Sixth, with good blacks in an image from underexposing slightly (-1/3 to -2/3 EV), this makes the details look sharper to the eye. This is because there is a definitive black lining around features. This again works in your head. Your eye sees darkness near lighter/colored areas, and thinks that there is contrast (there is), and perceives the details as being sharper. All without you sharpening anything in post-processing! Now, if you sharpen in post-processing, just think how much sharper you can get your images! People will ask you how you did that.

The case for “expose to the left.”

“But, why do I want to ‘expose to the left’?”, you ask. Let’s look at the opposite: If I “expose to the right”, I have the potential to “blow out” the highlights in my photo. The highlights turn all white, like if you have ever taken a photo that had the sun in it and the core of the sun was just one white blob. You can not recover the detail in the blown out highlights. They are gone forever.
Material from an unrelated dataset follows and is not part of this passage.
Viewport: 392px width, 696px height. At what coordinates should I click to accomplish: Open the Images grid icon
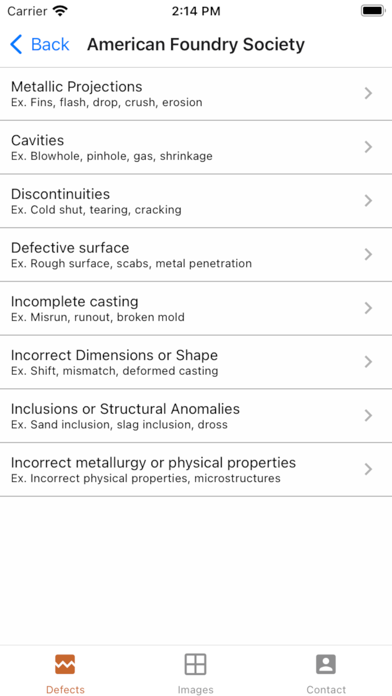coord(195,664)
But, if I “expose to the left”, I will preserve those highlights and there will be detail left in them. The rest of my photo will look dark, but I can adjust the exposure upward afterward in my Lightroom or similar RAW processing software. Yes, I will have more noise in those dark areas, but I can use Lightroom or a dedicated noise-removal software package to take out the noise. It is more work, but the overall exposure of the final image will make it all worth it. The brighter areas of the image will be better-looking because they will have retained detail.
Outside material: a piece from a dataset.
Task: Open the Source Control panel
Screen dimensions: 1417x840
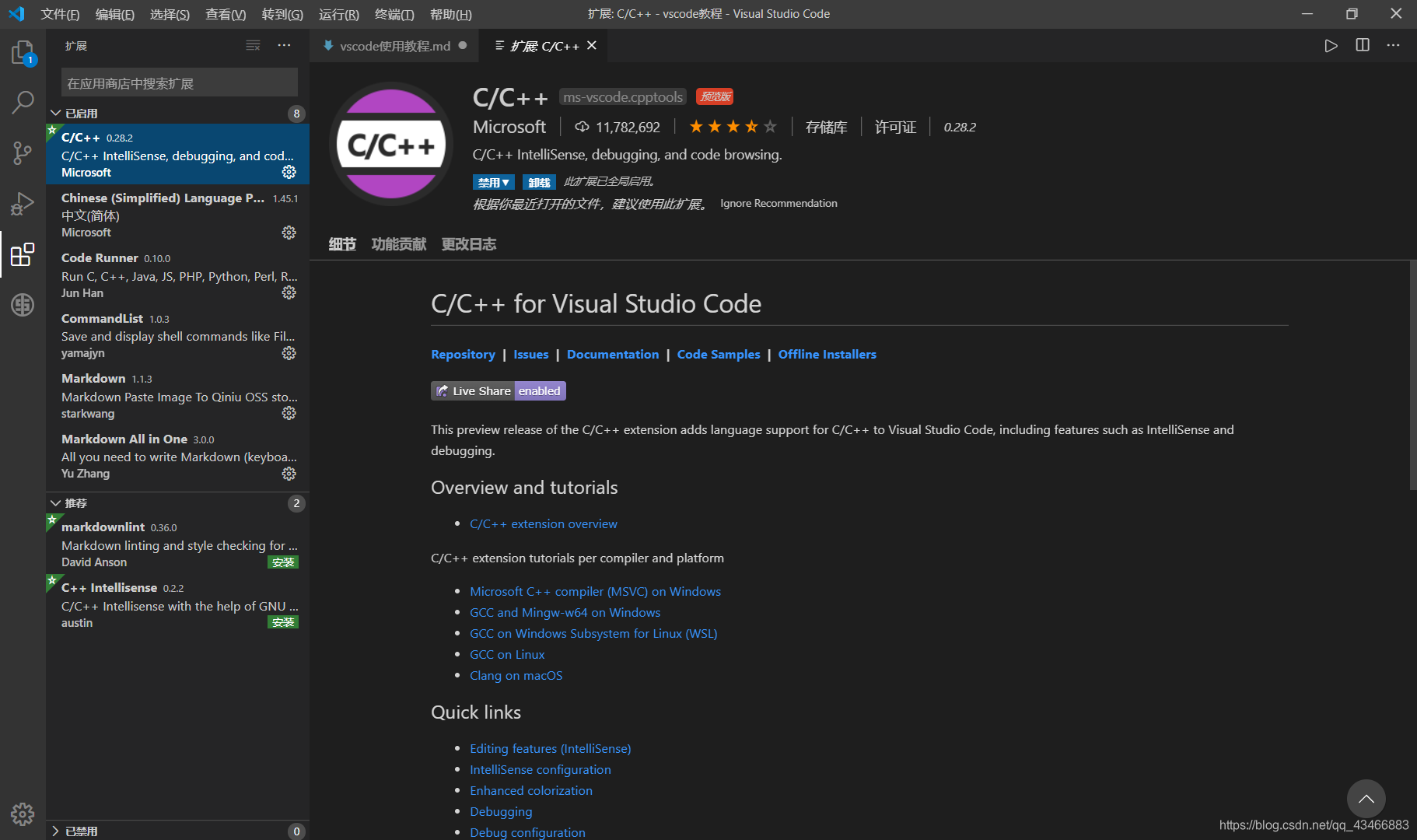Action: click(23, 152)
It is easier to recover detail in the shadow areas by increasing the exposure in post-processing than it is to recover highlight details when working with an overexposed photo. If you have ever tried to recover highlights in Lightroom or used the highlight recovery brush in OnOne Perfect Photo Suite, you know that the image you are working with becomes “muddier” looking. This is because you have lowered the brightness in the areas of your photo that should be bright, and have “flattened the colors” of the image. Sure the histogram is more to the middle, but the image has lost valuable dynamic range.

However, with an underexposed photo, those details in the shadows will come out when the overall exposure is increased. The highlight areas are then not overexposed, but increase along with the overall image exposure, keeping balance of light and dark in the photo as it was when you took it. The overall dynamic range is preserved, but just shifted upward without clipping.

Summary

Try it for yourself, and you will see that you can drastically improve your final images this way. Pay attention to the noise and reduce it to acceptable levels. Shoot in low ISO ranges as you should be anyway, and you’ll be all right. To “expose to the left”, besides going for a higher aperture f-number (smaller aperture opening) or a faster shutter speed (open for a shorter time allowing less light to enter), you can also just expose normally then hit your camera’s exposure compensation and take it down a notch of two (-1/3 to -2/3 EV). This is easiest for me.
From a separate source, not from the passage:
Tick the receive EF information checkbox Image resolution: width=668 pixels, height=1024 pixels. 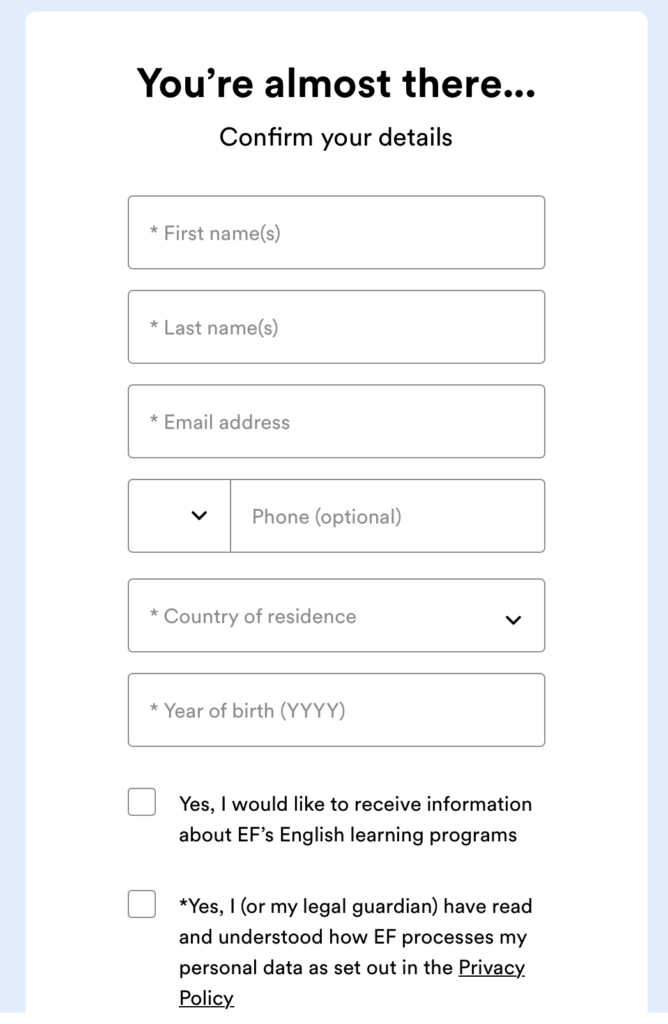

Here are some additional reasons to expose to the left and not to the right:

  1. Chroma or color quality is not handled well by the camera sensor if there is too much light coming into it so exposing to the left gets better color from a purely technical point-of-view.
  2. Bright colors in the sky can be really affected by the expose-to-the-right approach.

Also remember that no rule is hard and fast. If you truly need the lowest noise image possible for stock photos or other purposes, then your camera noise will be lowest at low ISOs and when exposing to the right. So “expose to the right” in these cases.

Thank you for reading what I wrote — I hope you enjoyed it.